How to complete this task: Once you have found the line with "Click the Save icon in title bar" in the records below, retype it and every line after it to the end exactly, with no pictures and nothing more.

The data:
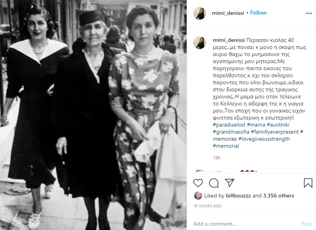Open the three-dot more options menu
This screenshot has width=316, height=230.
point(309,13)
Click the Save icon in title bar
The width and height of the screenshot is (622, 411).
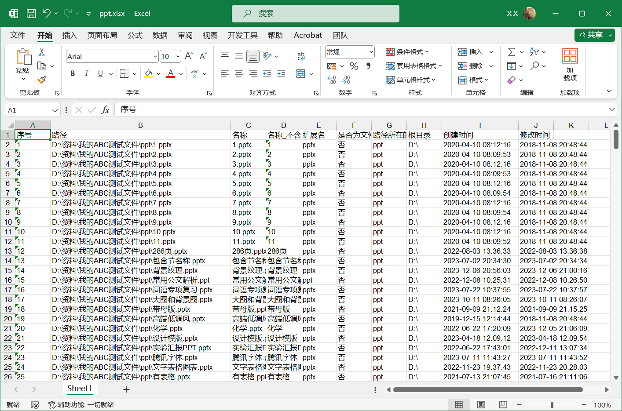(x=31, y=14)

Solution:
Click the Save icon in title bar
The width and height of the screenshot is (622, 411).
(x=31, y=14)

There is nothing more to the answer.